На этот раз, когда Глеб вернулся из маршрута, на зимовке был гость. Он сидел за столом и пил чай. Глаза его искрились и блестели. Он держал блюдце в одной руке, а другой выразительным жестом помогал собеседнику понять всю красоту и сложность излагаемых им мыслей.

– Вы рассудите, Вера Григорьевна, – говорил он сидевшей возле Вере, – до чего здесь темный народ, вот, например, подохнет корова от вздутия брюха, так они считают, что это в нее вселился нечистый дух, не понимают того, что это физиология и железы внутренней секреции. Темнота.

Его лицо лоснилось от пота, заметно было, что он уже пропустил стаканчик, и не один, и что он умеет и любит это делать.

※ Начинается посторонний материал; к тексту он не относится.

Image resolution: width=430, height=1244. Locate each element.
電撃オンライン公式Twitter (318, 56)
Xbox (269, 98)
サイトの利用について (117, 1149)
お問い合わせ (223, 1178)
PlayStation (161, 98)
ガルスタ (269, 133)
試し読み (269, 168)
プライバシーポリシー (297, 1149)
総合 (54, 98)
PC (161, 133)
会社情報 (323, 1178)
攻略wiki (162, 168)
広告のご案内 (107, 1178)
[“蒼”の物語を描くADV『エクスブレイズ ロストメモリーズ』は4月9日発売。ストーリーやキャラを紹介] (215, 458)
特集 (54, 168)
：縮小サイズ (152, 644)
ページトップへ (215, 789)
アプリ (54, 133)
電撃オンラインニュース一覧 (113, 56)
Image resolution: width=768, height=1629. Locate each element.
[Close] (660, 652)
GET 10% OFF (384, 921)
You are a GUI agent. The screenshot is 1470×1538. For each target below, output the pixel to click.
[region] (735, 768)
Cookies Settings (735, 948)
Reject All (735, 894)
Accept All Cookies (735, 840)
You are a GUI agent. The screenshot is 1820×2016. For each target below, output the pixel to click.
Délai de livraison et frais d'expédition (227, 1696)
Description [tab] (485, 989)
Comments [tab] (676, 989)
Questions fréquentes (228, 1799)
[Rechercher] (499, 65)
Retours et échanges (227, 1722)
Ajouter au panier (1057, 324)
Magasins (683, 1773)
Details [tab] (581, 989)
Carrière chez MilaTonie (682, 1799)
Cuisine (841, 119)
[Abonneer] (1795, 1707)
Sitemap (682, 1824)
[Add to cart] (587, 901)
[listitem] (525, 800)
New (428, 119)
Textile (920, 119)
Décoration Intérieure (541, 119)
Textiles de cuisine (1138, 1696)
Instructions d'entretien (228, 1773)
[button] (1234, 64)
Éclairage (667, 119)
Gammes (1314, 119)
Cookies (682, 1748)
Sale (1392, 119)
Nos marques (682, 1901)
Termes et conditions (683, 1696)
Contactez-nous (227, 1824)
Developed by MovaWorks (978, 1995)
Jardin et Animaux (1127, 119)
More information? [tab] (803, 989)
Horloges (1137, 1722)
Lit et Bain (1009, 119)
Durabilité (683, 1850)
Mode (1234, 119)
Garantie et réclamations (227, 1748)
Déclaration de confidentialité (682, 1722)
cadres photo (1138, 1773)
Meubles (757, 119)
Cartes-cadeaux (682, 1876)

О нем говорили, что он выпивает весь казенный спирт. А казенного спирта у него бывало порядочно, так как вот уже много лет работал он ветеринарным фельдшером. Анатолий Кузьмич был вообще фигурой довольно оригинальной. До революции он служил солдатом в погранотряде, исполняя обязанности кузнеца и санитара при ветфельдшере. Во время революции и после нее он не покинул избранной им специальности и долгие годы продолжал действовать в том же духе, уже являясь штатским человеком. При этом он себя первоначально повысил до ветеринарного фельдшера, а через некоторое время и до ветеринарного врача, хотя уровень знаний у него не возрос от зубрежки каких-либо книг. Когда его вызвали в милицию и спросили, почему это он уже стал ветеринарным врачом, он сказал, что быстро растет «по знаниям из опыта», а теперь уже любого ветеринарного врача может поразить своими знаниями, что пусть начальник милиции назначит комиссию и пусть эта комиссия его проэкзаменует и выдаст ему диплом врача. Начальник милиции комиссию собирать отказался, но впредь сказал, чтобы он или ехал учиться в институт, или оставался бы ветеринарным фельдшером. На этом и согласились.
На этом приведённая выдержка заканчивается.